*** Opening Data ***
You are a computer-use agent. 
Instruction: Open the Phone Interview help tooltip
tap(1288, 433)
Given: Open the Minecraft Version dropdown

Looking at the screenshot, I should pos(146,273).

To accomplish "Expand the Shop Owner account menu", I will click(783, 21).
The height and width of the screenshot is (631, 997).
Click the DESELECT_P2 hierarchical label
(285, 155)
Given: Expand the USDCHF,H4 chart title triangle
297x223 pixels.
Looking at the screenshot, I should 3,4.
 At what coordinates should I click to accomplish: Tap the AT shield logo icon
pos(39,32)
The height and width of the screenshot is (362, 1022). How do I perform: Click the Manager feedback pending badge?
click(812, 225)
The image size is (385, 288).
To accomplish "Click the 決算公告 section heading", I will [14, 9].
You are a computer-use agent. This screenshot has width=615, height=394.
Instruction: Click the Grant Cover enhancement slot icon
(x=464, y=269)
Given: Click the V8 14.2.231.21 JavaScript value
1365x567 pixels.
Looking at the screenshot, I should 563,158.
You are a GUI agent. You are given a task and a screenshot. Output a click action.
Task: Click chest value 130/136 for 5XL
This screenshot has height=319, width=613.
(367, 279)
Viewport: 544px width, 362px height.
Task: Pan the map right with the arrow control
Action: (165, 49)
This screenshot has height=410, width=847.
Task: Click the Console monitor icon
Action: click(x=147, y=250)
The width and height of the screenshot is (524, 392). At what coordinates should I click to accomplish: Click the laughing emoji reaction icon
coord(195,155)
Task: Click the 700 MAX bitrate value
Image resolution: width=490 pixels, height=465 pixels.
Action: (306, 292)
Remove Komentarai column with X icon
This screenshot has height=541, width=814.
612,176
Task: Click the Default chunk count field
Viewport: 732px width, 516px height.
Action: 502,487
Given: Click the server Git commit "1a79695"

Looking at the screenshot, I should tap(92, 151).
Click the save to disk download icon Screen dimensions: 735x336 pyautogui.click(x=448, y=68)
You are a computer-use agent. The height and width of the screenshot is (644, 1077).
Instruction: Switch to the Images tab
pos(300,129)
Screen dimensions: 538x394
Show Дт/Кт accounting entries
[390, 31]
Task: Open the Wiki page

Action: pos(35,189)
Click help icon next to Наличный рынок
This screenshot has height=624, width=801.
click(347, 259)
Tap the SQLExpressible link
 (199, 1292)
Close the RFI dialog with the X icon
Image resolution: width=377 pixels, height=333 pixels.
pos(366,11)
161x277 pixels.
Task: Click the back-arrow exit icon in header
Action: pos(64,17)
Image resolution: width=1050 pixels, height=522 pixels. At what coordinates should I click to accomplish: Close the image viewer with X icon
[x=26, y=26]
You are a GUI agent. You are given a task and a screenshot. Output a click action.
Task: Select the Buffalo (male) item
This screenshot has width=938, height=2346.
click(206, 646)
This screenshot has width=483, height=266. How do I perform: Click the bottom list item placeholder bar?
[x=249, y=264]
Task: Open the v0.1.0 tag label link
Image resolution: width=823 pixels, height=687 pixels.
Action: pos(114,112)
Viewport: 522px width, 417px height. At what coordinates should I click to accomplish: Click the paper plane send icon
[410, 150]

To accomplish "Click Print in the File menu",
*** Closing Data ***
The task calls for each record to be returned verbatim.

You are a computer-use agent. 
Instruction: Open the Phone Interview help tooltip
tap(1288, 433)
Given: Open the Minecraft Version dropdown

Looking at the screenshot, I should pos(146,273).

To accomplish "Expand the Shop Owner account menu", I will click(783, 21).
The height and width of the screenshot is (631, 997).
Click the DESELECT_P2 hierarchical label
(285, 155)
Given: Expand the USDCHF,H4 chart title triangle
297x223 pixels.
Looking at the screenshot, I should 3,4.
 At what coordinates should I click to accomplish: Tap the AT shield logo icon
pos(39,32)
The height and width of the screenshot is (362, 1022). How do I perform: Click the Manager feedback pending badge?
click(812, 225)
The image size is (385, 288).
To accomplish "Click the 決算公告 section heading", I will [14, 9].
You are a computer-use agent. This screenshot has width=615, height=394.
Instruction: Click the Grant Cover enhancement slot icon
(x=464, y=269)
Given: Click the V8 14.2.231.21 JavaScript value
1365x567 pixels.
Looking at the screenshot, I should 563,158.
You are a GUI agent. You are given a task and a screenshot. Output a click action.
Task: Click chest value 130/136 for 5XL
This screenshot has height=319, width=613.
(367, 279)
Viewport: 544px width, 362px height.
Task: Pan the map right with the arrow control
Action: (165, 49)
This screenshot has height=410, width=847.
Task: Click the Console monitor icon
Action: click(x=147, y=250)
The width and height of the screenshot is (524, 392). At what coordinates should I click to accomplish: Click the laughing emoji reaction icon
coord(195,155)
Task: Click the 700 MAX bitrate value
Image resolution: width=490 pixels, height=465 pixels.
Action: (306, 292)
Remove Komentarai column with X icon
This screenshot has height=541, width=814.
612,176
Task: Click the Default chunk count field
Viewport: 732px width, 516px height.
Action: 502,487
Given: Click the server Git commit "1a79695"

Looking at the screenshot, I should tap(92, 151).
Click the save to disk download icon Screen dimensions: 735x336 pyautogui.click(x=448, y=68)
You are a computer-use agent. The height and width of the screenshot is (644, 1077).
Instruction: Switch to the Images tab
pos(300,129)
Screen dimensions: 538x394
Show Дт/Кт accounting entries
[390, 31]
Task: Open the Wiki page

Action: pos(35,189)
Click help icon next to Наличный рынок
This screenshot has height=624, width=801.
click(347, 259)
Tap the SQLExpressible link
 (199, 1292)
Close the RFI dialog with the X icon
Image resolution: width=377 pixels, height=333 pixels.
pos(366,11)
161x277 pixels.
Task: Click the back-arrow exit icon in header
Action: pos(64,17)
Image resolution: width=1050 pixels, height=522 pixels. At what coordinates should I click to accomplish: Close the image viewer with X icon
[x=26, y=26]
You are a GUI agent. You are given a task and a screenshot. Output a click action.
Task: Select the Buffalo (male) item
This screenshot has width=938, height=2346.
click(206, 646)
This screenshot has width=483, height=266. How do I perform: Click the bottom list item placeholder bar?
[x=249, y=264]
Task: Open the v0.1.0 tag label link
Image resolution: width=823 pixels, height=687 pixels.
Action: pos(114,112)
Viewport: 522px width, 417px height. At what coordinates should I click to accomplish: Click the paper plane send icon
[410, 150]

To accomplish "Click Print in the File menu",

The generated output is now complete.